* **Extract**:

Regular expressions can dramatically make your scripting simpler, more automated, and enable you to embed systematically-important information in filenames, variables, dictionaries, and paths. With enough practice, xkcd reminds us that regexp can also make you a superhero.

Stata provides a very nice table of their regular expressions and offers some helpful examples, but these seem more geared towards creating derivative variables, like extracting the area code from a telephone number string variable. Other objectives require a different tack.

I often want to use regular expressions to make a local that can be manipulated on the fly. Consider scanning through a vector of variable names and extracting some key feature, like a two-letter state abbreviation or a four digit year. In such a case, I don’t want to create a new variable (it’d hold the same value across all rows anyway), so the standard gen newvar = something approach isn’t going to apply here.

When exporting weather data, I’ll save temperature-specific values in a unique variable. For example, the total number of days in a season that a given pixel is exposed to temperatures between 23.5ºC and 24.5ºC might be named tempExpos_24.

We could then run something like,

if regexm("`x'", "([0-9][0-9])") { 
    loc degree = "`=regexs(1)'"
    }

to extract the temperature, and then do anything from constructing new variables that use that value, renaming the variable (e.g., converting ºC to K), or exporting to file with a meaningful name.

Another possibility doesn’t directly require an if statement, but follows immediately after a display. Given the fn local which takes a filename as a string, a regexp local can be made with syntax like,

di regexm("`fn'", "(_ppt_)([0-9][0-9][0-9][0-9])(_)([a-z0-9]*)(_)")  
    loc year = regexs(2)

These are departures from the more usual regexp application of generating new variables from other variables, like in this example,

gen dum_val = regexs(3) if regexm(parm, "(_)(tmaxpop_)([0-9]*)(_)")

which followed a parmest dump of model estimates.

* **Information supplied**:
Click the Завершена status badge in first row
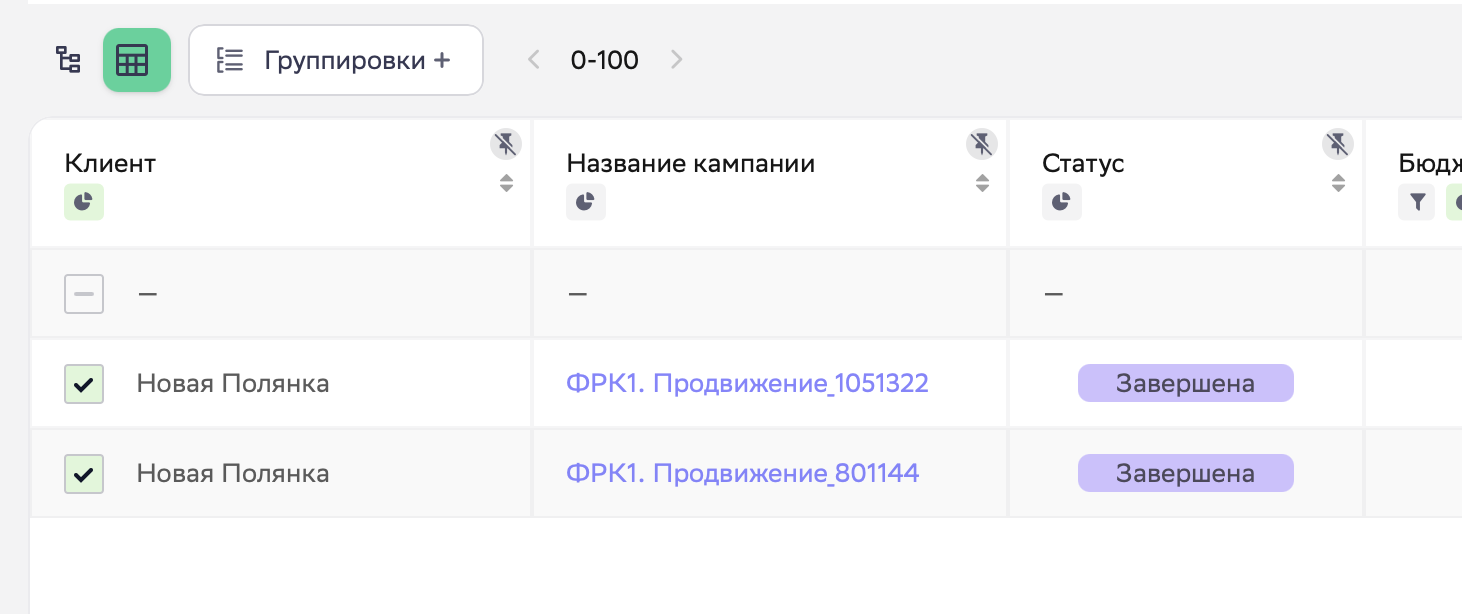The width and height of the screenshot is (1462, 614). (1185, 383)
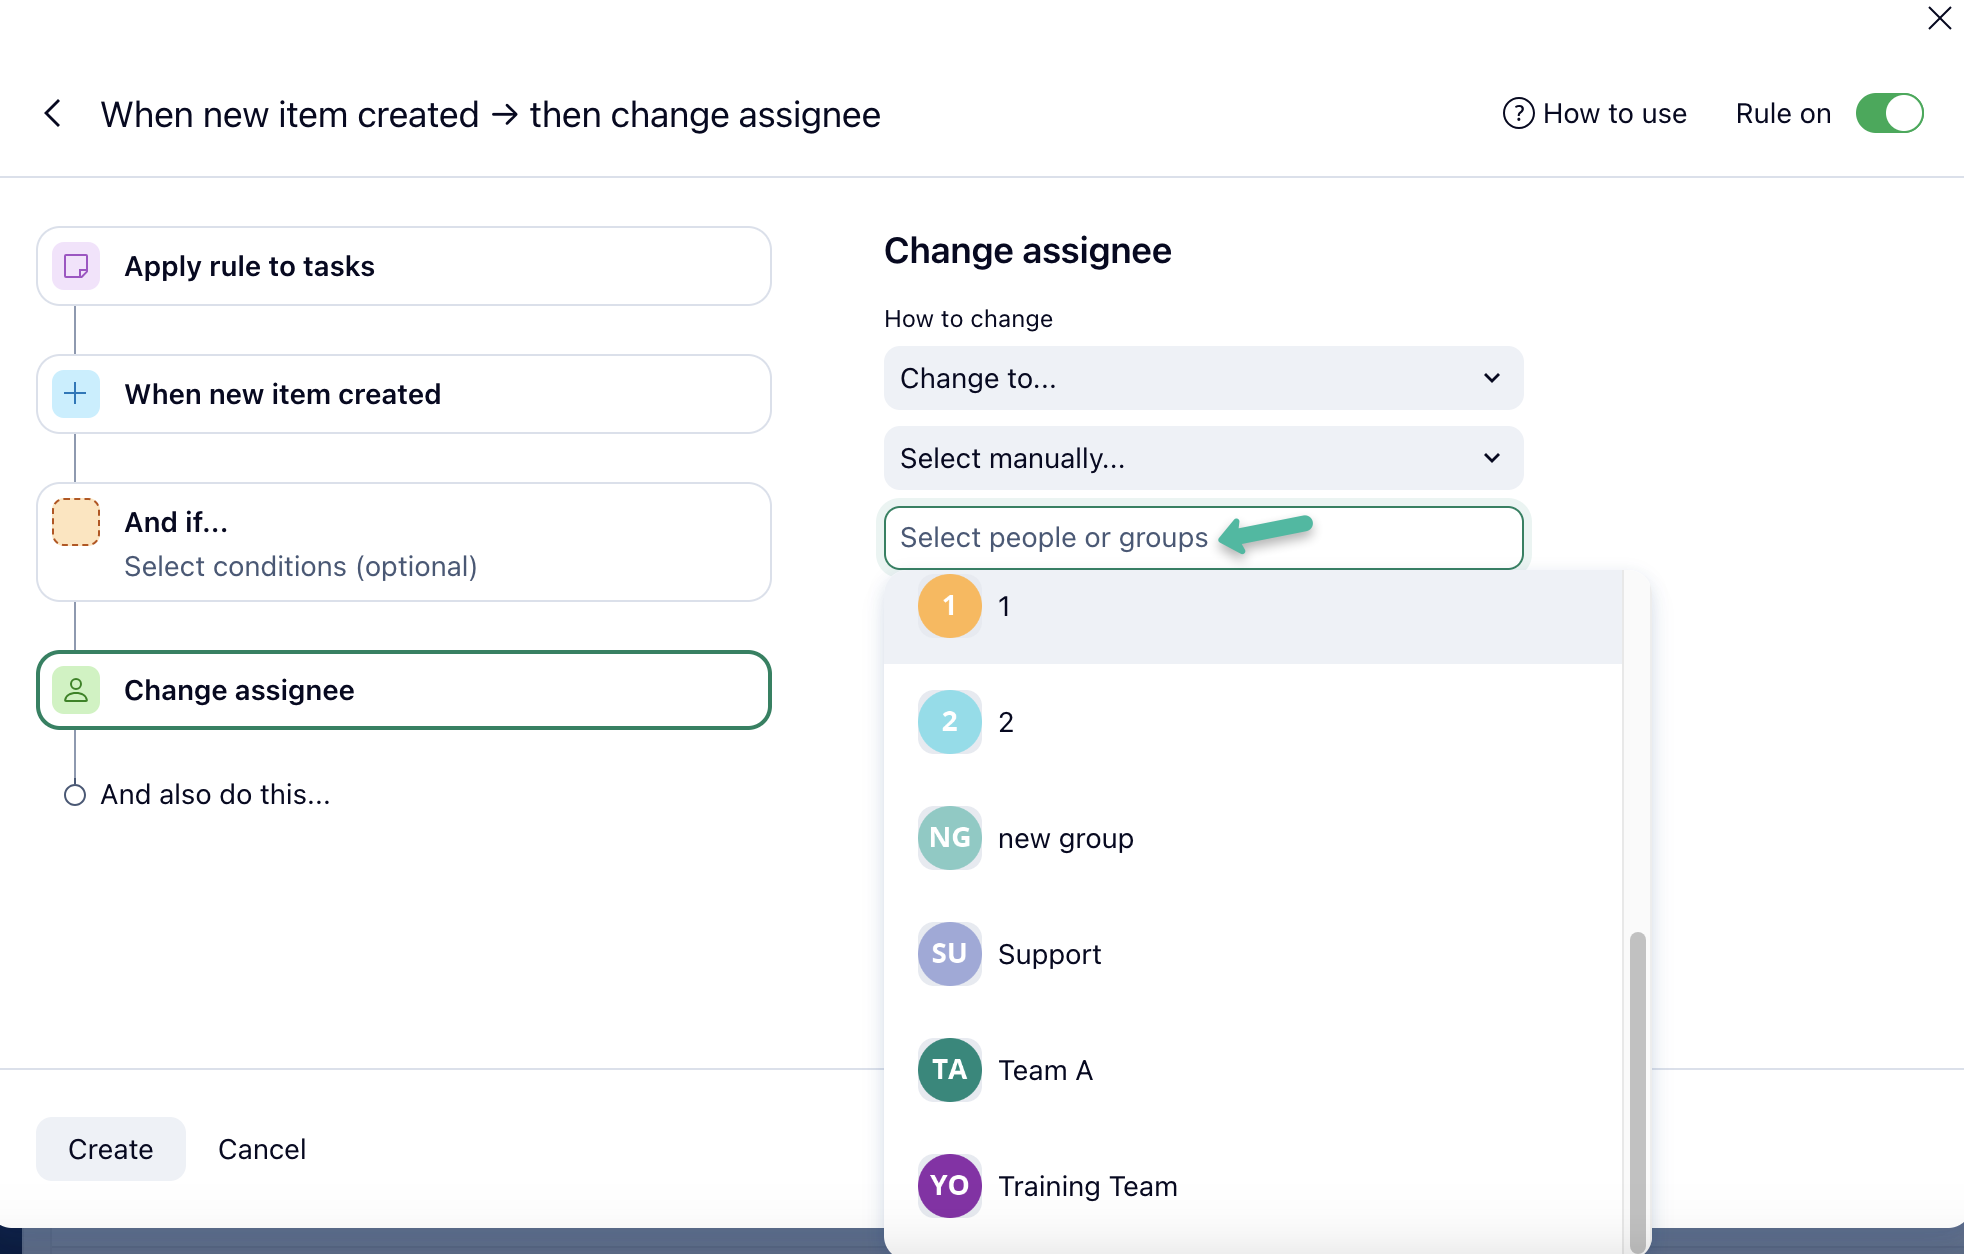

* **Challenges**:
(a) Translate this sentence from the post on Stata regular expressions into Spanish: "When exporting weather data, I’ll save temperature-specific values in a unique variable."
(b) Write out the passage of the post on Stata regular expressions from "to extract the" to "year = regexs(2)".
Rely only on the post on Stata regular expressions.

* **Exercise answers**:
(a) Al exportar datos meteorológicos, guardaré los valores específicos de temperatura en una variable única.

(b)
to extract the temperature, and then do anything from constructing new variables that use that value, renaming the variable (e.g., converting ºC to K), or exporting to file with a meaningful name.

Another possibility doesn’t directly require an if statement, but follows immediately after a display. Given the fn local which takes a filename as a string, a regexp local can be made with syntax like,

di regexm("`fn'", "(_ppt_)([0-9][0-9][0-9][0-9])(_)([a-z0-9]*)(_)")  
    loc year = regexs(2)